Re: raid5-cache I/O path improvements

linux-ide.vger.kernel.org archive mirror
 help / color / mirror / Atom feed

* Re: raid5-cache I/O path improvements
       [not found] ` <20150908002840.GA3196542@devbig257.prn2.facebook.com>
@ 2015-09-08  6:12   ` Christoph Hellwig
  2015-09-08 15:25     ` Tejun Heo
  2015-09-08 16:56     ` Shaohua Li
  0 siblings, 2 replies; 9+ messages in thread
From: Christoph Hellwig @ 2015-09-08  6:12 UTC (permalink / raw)
  To: Shaohua Li
  Cc: neilb, linux-raid, Kernel-team, dan.j.williams, Tejun Heo,
	Martin K. Petersen, linux-ide

On Mon, Sep 07, 2015 at 05:28:55PM -0700, Shaohua Li wrote:
> Hi Christoph,
> Thanks for these work.
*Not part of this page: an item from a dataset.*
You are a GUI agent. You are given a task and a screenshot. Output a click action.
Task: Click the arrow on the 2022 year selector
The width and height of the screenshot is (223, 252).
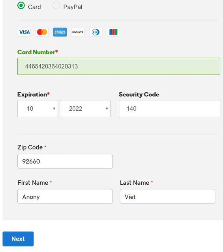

Yes, I/O error handling is in the plan. We could
> simplify panic (people here like this option) or report error and bypass
> log. Any way an option is good.

I think the sensible thing in general is to fail the I/O.  Once we have
a cache devie the assumption is that a) write holes are properly handled,
and we b) do all kinds of optimizations based on the presensce of the
log device like not passing through flush requests or skippign resync.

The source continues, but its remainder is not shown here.